Saved entries:

_ _ _ _ _

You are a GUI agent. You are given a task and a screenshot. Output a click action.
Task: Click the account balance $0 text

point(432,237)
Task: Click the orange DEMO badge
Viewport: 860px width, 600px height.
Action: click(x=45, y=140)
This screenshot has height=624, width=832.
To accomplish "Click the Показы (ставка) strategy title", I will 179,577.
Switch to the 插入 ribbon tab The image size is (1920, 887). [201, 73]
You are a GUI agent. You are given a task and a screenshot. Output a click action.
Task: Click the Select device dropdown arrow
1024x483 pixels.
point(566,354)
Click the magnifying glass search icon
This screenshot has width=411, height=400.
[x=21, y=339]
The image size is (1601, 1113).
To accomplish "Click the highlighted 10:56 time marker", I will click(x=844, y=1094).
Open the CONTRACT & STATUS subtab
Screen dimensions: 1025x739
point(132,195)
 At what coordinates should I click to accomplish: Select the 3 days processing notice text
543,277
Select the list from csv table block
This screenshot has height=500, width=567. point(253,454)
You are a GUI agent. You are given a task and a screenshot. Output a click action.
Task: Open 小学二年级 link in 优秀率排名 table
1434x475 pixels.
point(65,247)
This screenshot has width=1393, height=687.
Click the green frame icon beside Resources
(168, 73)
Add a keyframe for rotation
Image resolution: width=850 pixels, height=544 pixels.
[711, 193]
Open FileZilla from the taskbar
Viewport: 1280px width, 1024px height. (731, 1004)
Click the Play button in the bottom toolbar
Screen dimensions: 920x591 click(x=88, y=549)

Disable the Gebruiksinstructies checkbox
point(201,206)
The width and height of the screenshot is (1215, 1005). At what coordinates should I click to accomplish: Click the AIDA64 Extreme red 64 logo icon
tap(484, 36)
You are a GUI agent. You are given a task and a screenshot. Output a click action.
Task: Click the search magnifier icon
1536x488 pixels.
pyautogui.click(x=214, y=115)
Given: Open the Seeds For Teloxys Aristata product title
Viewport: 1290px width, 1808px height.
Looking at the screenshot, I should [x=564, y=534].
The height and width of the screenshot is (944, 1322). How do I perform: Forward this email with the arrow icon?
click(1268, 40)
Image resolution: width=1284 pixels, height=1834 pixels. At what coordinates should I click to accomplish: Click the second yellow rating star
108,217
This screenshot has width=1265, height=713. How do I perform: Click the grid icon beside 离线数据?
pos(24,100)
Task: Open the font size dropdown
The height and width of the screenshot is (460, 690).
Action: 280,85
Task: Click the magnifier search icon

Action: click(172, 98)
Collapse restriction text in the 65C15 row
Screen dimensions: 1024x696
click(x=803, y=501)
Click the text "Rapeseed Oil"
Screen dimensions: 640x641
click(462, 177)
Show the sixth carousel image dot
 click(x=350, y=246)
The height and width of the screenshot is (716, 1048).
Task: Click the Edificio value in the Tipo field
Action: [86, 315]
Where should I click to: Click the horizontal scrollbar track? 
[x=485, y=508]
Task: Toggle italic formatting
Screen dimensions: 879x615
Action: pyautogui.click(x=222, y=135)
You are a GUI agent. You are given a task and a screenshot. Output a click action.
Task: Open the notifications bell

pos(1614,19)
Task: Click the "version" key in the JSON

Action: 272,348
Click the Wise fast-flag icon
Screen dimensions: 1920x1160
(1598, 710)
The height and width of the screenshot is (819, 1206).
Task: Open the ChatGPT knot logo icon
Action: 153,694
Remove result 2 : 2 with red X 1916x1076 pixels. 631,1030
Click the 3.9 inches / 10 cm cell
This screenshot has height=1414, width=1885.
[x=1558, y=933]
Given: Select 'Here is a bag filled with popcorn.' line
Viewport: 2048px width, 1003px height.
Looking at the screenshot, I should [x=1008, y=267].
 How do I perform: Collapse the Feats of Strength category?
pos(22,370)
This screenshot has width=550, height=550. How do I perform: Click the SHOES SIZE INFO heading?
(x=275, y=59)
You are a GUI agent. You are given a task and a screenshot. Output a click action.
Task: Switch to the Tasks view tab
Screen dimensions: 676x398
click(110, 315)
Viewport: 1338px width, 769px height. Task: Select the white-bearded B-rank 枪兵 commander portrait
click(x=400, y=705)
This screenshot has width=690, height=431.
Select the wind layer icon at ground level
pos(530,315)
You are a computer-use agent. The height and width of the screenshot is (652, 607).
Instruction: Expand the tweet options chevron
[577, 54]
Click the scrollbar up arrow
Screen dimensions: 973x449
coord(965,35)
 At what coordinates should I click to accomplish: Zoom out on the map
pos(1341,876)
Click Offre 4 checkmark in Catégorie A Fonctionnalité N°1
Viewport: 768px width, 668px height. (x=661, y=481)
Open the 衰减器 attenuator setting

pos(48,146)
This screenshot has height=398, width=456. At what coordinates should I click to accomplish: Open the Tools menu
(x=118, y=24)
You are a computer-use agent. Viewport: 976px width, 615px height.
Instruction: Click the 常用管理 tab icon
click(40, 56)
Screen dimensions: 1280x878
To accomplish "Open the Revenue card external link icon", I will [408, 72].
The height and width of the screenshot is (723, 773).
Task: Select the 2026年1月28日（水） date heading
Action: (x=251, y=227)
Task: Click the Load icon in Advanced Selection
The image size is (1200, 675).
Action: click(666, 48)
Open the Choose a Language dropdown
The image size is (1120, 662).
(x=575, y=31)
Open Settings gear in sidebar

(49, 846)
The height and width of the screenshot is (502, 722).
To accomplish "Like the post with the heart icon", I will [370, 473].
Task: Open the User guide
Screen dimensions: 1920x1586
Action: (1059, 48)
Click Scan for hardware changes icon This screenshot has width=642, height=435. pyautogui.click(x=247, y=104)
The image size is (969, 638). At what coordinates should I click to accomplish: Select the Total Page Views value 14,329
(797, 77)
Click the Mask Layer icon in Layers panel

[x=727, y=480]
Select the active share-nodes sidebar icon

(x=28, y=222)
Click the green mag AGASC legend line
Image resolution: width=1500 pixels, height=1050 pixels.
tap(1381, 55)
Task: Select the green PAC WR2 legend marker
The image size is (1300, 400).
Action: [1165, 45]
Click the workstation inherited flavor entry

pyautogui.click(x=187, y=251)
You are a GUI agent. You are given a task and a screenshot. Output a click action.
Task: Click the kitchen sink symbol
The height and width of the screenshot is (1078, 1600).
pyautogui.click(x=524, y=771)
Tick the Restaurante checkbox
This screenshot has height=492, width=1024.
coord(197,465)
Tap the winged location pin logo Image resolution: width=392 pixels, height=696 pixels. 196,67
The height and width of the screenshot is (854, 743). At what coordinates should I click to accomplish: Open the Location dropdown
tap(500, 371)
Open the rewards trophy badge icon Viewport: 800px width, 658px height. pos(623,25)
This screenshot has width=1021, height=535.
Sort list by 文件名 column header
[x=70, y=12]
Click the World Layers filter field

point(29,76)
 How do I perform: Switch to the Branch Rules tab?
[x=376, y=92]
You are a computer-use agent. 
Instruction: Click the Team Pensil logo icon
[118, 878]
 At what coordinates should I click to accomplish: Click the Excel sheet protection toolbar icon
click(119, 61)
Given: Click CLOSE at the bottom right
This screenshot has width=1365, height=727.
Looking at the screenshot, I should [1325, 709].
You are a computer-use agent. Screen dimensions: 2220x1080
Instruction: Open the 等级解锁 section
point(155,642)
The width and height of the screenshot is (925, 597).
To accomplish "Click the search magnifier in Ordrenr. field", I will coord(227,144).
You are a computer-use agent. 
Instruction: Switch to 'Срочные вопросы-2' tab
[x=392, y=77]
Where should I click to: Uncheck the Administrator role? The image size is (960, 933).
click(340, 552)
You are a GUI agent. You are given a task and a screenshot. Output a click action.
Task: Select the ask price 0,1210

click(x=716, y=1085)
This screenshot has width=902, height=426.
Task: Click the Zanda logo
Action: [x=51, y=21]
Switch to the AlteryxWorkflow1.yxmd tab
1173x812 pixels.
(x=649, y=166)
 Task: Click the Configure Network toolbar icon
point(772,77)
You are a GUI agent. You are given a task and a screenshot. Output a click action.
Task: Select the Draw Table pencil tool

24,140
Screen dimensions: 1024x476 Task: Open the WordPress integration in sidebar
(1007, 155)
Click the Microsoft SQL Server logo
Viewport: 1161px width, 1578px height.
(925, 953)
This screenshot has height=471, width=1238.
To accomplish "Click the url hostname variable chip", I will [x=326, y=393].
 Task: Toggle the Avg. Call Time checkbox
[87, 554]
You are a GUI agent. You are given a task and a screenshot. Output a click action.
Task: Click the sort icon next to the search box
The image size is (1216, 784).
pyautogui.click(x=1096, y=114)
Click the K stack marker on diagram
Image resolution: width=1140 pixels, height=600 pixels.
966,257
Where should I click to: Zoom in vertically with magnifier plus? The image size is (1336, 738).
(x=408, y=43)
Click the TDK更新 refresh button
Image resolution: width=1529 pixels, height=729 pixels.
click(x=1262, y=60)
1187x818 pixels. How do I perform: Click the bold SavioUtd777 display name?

_ _ _ _ _

Exercise instructions: For the data above, state how many of its lines contain the word "title", giving no other text.

Task response: 2